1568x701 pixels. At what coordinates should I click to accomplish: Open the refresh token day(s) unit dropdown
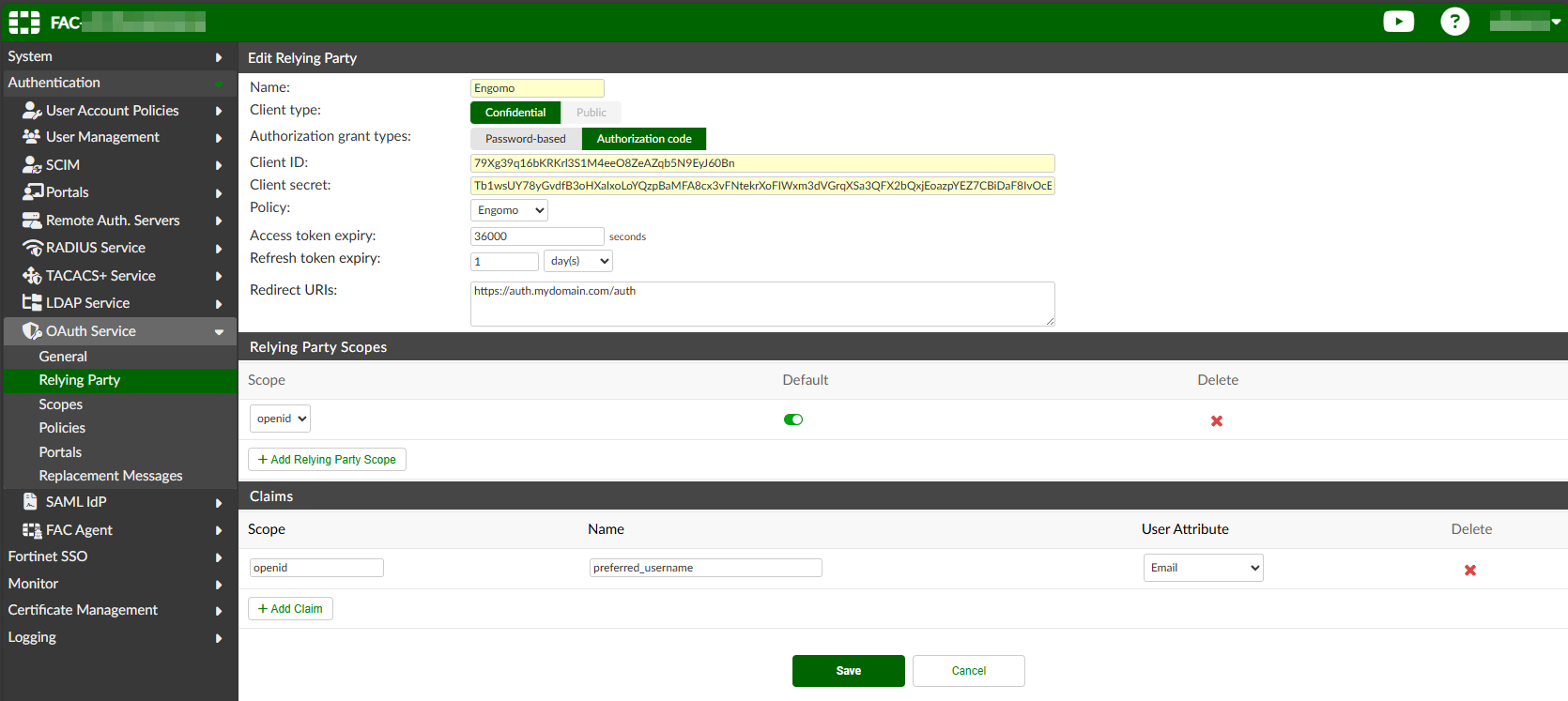[x=578, y=261]
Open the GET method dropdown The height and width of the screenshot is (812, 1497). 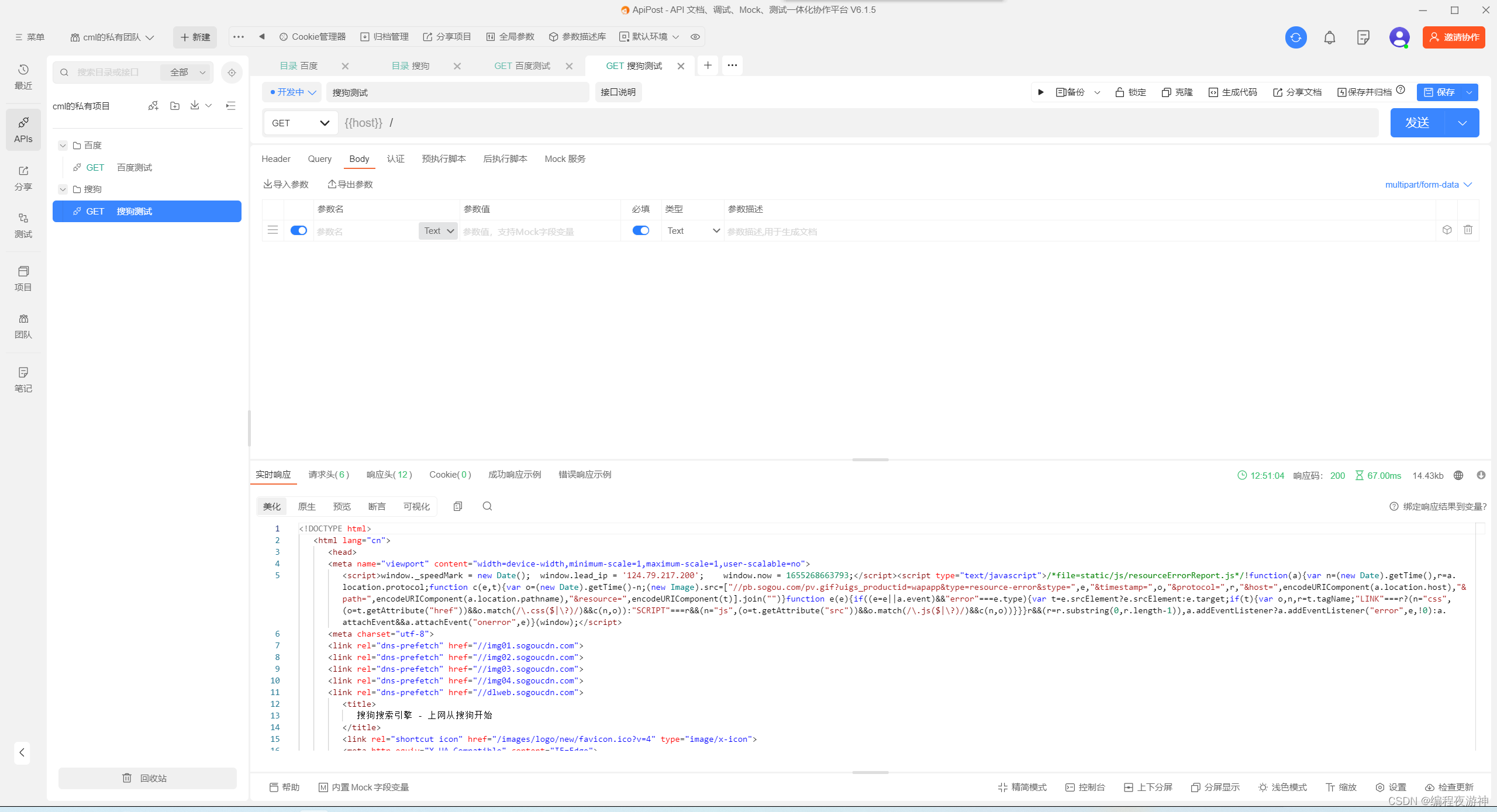click(300, 123)
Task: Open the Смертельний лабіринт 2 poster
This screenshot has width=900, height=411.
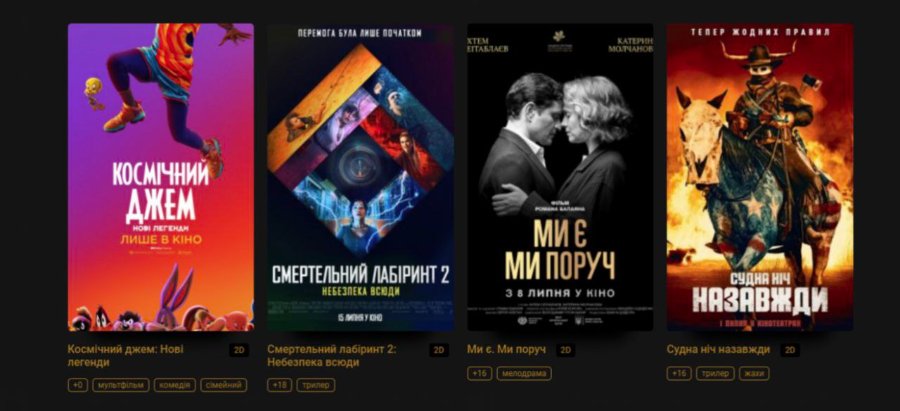Action: coord(360,177)
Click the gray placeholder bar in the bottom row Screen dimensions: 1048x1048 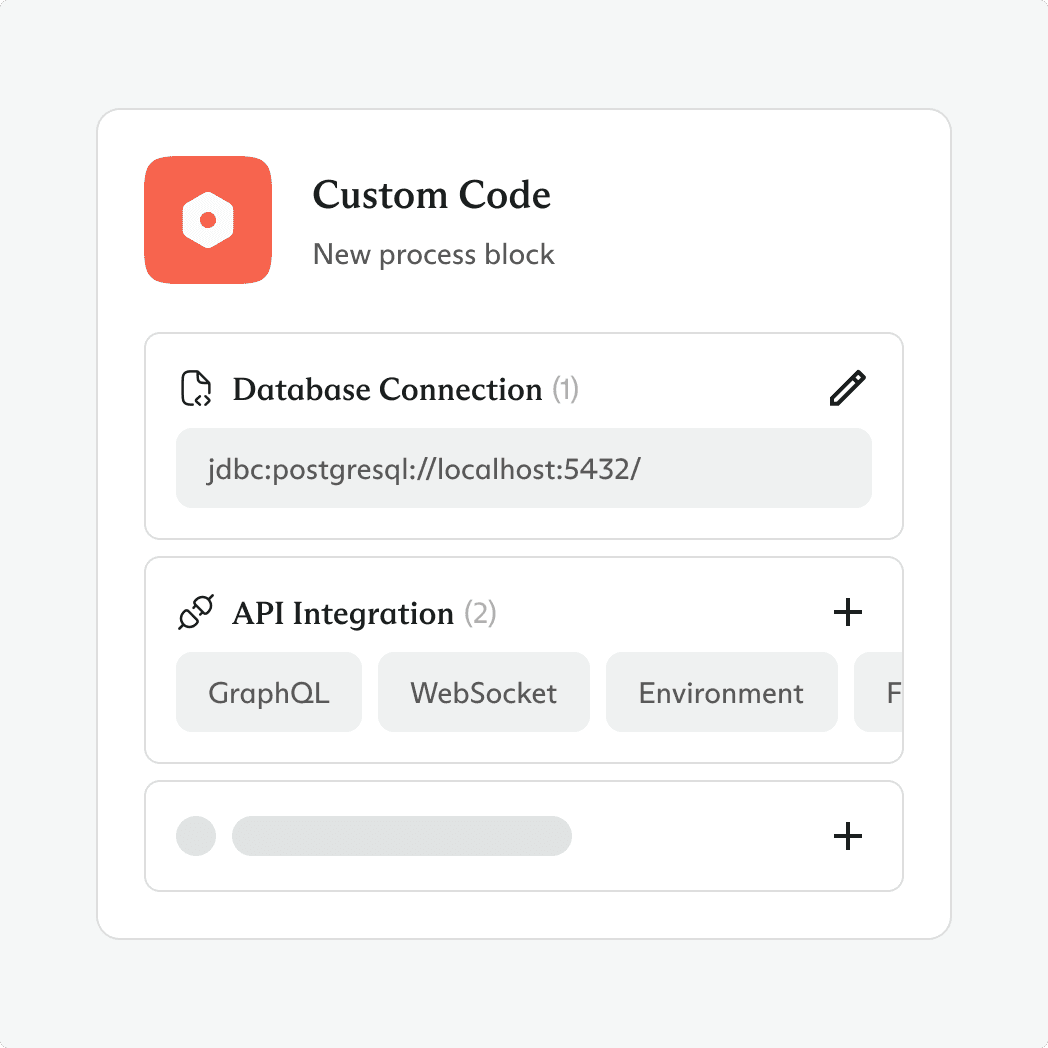[x=401, y=836]
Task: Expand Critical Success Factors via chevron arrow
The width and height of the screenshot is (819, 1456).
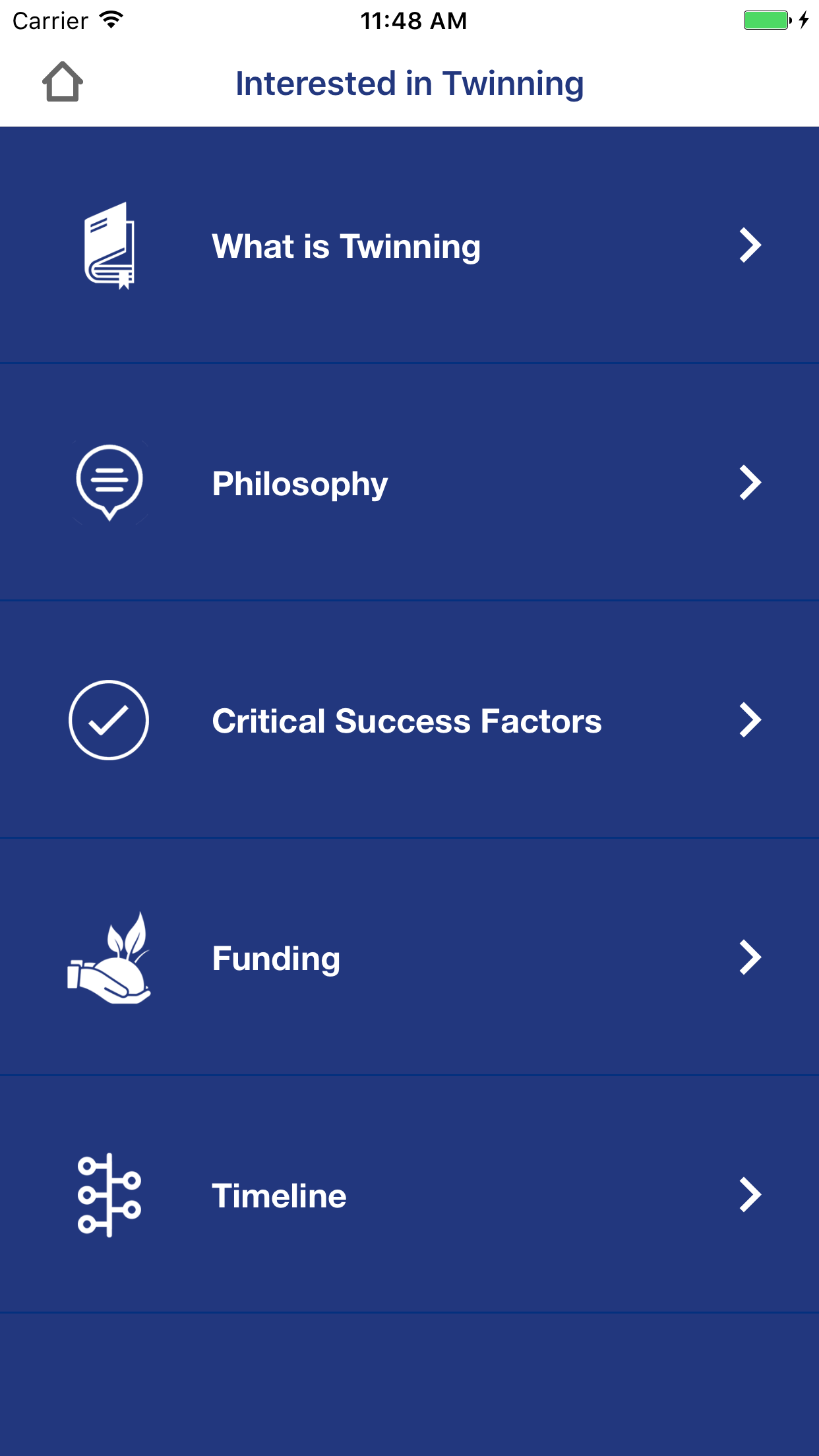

################

Filter the entries above down to the lines that contain the string "Task", and copy each of those lines in full.

Task: Open the Смертельний лабіринт 2 poster
Task: Expand Critical Success Factors via chevron arrow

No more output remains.